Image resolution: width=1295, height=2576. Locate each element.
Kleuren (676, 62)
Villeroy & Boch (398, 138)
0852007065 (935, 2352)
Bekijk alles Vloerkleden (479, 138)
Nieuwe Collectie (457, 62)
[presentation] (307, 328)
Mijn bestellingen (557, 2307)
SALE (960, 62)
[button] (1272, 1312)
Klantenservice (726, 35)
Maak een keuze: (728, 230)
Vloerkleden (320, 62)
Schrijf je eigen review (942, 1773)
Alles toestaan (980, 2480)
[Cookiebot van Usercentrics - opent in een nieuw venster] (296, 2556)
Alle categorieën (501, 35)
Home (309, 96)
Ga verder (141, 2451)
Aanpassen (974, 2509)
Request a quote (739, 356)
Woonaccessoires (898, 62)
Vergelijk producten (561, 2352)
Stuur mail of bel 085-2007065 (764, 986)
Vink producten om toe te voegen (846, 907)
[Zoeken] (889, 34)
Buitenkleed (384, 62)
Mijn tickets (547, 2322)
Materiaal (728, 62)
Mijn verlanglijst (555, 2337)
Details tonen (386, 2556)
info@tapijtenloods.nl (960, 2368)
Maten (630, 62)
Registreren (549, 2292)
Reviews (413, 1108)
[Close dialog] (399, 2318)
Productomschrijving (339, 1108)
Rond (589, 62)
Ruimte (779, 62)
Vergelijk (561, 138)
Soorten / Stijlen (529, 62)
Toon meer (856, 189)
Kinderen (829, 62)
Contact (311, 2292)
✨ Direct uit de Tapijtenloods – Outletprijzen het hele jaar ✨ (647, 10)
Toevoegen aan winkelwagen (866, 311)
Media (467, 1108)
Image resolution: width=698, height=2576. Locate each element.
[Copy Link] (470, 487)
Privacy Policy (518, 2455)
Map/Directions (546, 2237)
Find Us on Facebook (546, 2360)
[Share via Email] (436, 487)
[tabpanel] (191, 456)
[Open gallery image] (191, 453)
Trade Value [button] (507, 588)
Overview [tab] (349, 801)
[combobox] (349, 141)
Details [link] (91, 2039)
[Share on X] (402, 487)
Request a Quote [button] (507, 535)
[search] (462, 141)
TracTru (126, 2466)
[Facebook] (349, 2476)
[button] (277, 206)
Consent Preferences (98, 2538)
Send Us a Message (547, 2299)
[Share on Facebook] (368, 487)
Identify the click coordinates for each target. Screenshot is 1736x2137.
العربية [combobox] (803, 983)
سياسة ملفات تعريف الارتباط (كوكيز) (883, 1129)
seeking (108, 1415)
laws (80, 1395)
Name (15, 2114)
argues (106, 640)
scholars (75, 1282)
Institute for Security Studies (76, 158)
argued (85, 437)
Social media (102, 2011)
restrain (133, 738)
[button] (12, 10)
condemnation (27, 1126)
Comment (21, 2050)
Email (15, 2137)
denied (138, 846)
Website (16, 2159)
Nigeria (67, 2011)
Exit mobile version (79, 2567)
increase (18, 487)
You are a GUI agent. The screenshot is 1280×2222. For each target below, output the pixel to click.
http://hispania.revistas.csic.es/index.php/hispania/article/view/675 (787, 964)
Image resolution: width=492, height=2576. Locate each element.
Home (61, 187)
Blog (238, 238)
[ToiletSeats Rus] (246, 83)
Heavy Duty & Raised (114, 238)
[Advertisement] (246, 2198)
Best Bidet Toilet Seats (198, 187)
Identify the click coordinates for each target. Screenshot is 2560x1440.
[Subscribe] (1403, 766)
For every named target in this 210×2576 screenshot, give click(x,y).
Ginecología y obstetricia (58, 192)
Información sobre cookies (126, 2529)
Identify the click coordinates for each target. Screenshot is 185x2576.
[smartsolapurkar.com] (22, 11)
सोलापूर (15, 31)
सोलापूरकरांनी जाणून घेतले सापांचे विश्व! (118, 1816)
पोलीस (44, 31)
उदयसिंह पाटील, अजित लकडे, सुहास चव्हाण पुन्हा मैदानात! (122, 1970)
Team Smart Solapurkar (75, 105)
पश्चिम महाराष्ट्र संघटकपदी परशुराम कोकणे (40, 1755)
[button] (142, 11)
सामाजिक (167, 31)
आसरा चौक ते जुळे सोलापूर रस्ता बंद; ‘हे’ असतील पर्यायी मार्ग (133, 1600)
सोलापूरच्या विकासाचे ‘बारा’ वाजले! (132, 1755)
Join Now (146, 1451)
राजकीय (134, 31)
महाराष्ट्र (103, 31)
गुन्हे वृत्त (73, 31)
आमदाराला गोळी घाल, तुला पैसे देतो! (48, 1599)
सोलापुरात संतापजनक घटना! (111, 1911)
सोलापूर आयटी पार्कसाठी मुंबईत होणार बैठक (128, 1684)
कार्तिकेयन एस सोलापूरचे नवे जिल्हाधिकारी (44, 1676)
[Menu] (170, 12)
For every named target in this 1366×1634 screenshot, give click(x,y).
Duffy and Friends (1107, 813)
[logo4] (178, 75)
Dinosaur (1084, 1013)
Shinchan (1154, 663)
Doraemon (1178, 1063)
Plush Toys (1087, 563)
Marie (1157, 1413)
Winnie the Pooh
──────
Activity |
Please write out the records from above, keeping every line exact.

Solution |
Image resolution: width=1295, height=2576. Locate each element.
Kleuren (676, 62)
Villeroy & Boch (398, 138)
0852007065 (935, 2352)
Bekijk alles Vloerkleden (479, 138)
Nieuwe Collectie (457, 62)
[presentation] (307, 328)
Mijn bestellingen (557, 2307)
SALE (960, 62)
[button] (1272, 1312)
Klantenservice (726, 35)
Maak een keuze: (728, 230)
Vloerkleden (320, 62)
Schrijf je eigen review (942, 1773)
Alles toestaan (980, 2480)
[Cookiebot van Usercentrics - opent in een nieuw venster] (296, 2556)
Alle categorieën (501, 35)
Home (309, 96)
Ga verder (141, 2451)
Aanpassen (974, 2509)
Request a quote (739, 356)
Woonaccessoires (898, 62)
Vergelijk producten (561, 2352)
Stuur mail of bel 085-2007065 (764, 986)
Vink producten om toe te voegen (846, 907)
[Zoeken] (889, 34)
Buitenkleed (384, 62)
Mijn tickets (547, 2322)
Materiaal (728, 62)
Mijn verlanglijst (555, 2337)
Details tonen (386, 2556)
info@tapijtenloods.nl (960, 2368)
Maten (630, 62)
Registreren (549, 2292)
Reviews (413, 1108)
[Close dialog] (399, 2318)
Productomschrijving (339, 1108)
Rond (589, 62)
Ruimte (779, 62)
Vergelijk (561, 138)
Soorten / Stijlen (529, 62)
Toon meer (856, 189)
Kinderen (829, 62)
Contact (311, 2292)
✨ Direct uit de Tapijtenloods – Outletprijzen het hele jaar ✨ (647, 10)
Toevoegen aan winkelwagen (866, 311)
Media (467, 1108)
Image resolution: width=698, height=2576. Locate each element.
[Copy Link] (470, 487)
Privacy Policy (518, 2455)
Map/Directions (546, 2237)
Find Us on Facebook (546, 2360)
[Share via Email] (436, 487)
[tabpanel] (191, 456)
[Open gallery image] (191, 453)
Trade Value [button] (507, 588)
Overview [tab] (349, 801)
[combobox] (349, 141)
Details [link] (91, 2039)
[Share on X] (402, 487)
Request a Quote [button] (507, 535)
[search] (462, 141)
TracTru (126, 2466)
[Facebook] (349, 2476)
[button] (277, 206)
Consent Preferences (98, 2538)
Send Us a Message (547, 2299)
[Share on Facebook] (368, 487)
Identify the click coordinates for each target. Screenshot is 1736x2137.
العربية [combobox] (803, 983)
سياسة ملفات تعريف الارتباط (كوكيز) (883, 1129)
seeking (108, 1415)
laws (80, 1395)
Name (15, 2114)
argues (106, 640)
scholars (75, 1282)
Institute for Security Studies (76, 158)
argued (85, 437)
Social media (102, 2011)
restrain (133, 738)
[button] (12, 10)
condemnation (27, 1126)
Comment (21, 2050)
Email (15, 2137)
denied (138, 846)
Website (16, 2159)
Nigeria (67, 2011)
Exit mobile version (79, 2567)
increase (18, 487)
You are a GUI agent. The screenshot is 1280×2222. For each target below, output the pixel to click.
http://hispania.revistas.csic.es/index.php/hispania/article/view/675 (787, 964)
Image resolution: width=492, height=2576. Locate each element.
Home (61, 187)
Blog (238, 238)
[ToiletSeats Rus] (246, 83)
Heavy Duty & Raised (114, 238)
[Advertisement] (246, 2198)
Best Bidet Toilet Seats (198, 187)
Identify the click coordinates for each target. Screenshot is 2560x1440.
[Subscribe] (1403, 766)
For every named target in this 210×2576 screenshot, give click(x,y).
Ginecología y obstetricia (58, 192)
Información sobre cookies (126, 2529)
Identify the click coordinates for each target. Screenshot is 185x2576.
[smartsolapurkar.com] (22, 11)
सोलापूर (15, 31)
सोलापूरकरांनी जाणून घेतले सापांचे विश्व! (118, 1816)
पोलीस (44, 31)
उदयसिंह पाटील, अजित लकडे, सुहास चव्हाण पुन्हा मैदानात! (122, 1970)
Team Smart Solapurkar (75, 105)
पश्चिम महाराष्ट्र संघटकपदी परशुराम कोकणे (40, 1755)
[button] (142, 11)
सामाजिक (167, 31)
आसरा चौक ते जुळे सोलापूर रस्ता बंद; ‘हे’ असतील पर्यायी मार्ग (133, 1600)
सोलापूरच्या विकासाचे ‘बारा’ वाजले! (132, 1755)
Join Now (146, 1451)
राजकीय (134, 31)
महाराष्ट्र (103, 31)
गुन्हे वृत्त (73, 31)
आमदाराला गोळी घाल, तुला पैसे देतो! (48, 1599)
सोलापुरात संतापजनक घटना! (111, 1911)
सोलापूर आयटी पार्कसाठी मुंबईत होणार बैठक (128, 1684)
कार्तिकेयन एस सोलापूरचे नवे जिल्हाधिकारी (44, 1676)
[Menu] (170, 12)
For every named target in this 1366×1634 screenshot, give click(x,y).
Duffy and Friends (1107, 813)
[logo4] (178, 75)
Dinosaur (1084, 1013)
Shinchan (1154, 663)
Doraemon (1178, 1063)
Plush Toys (1087, 563)
Marie (1157, 1413)
Winnie the Pooh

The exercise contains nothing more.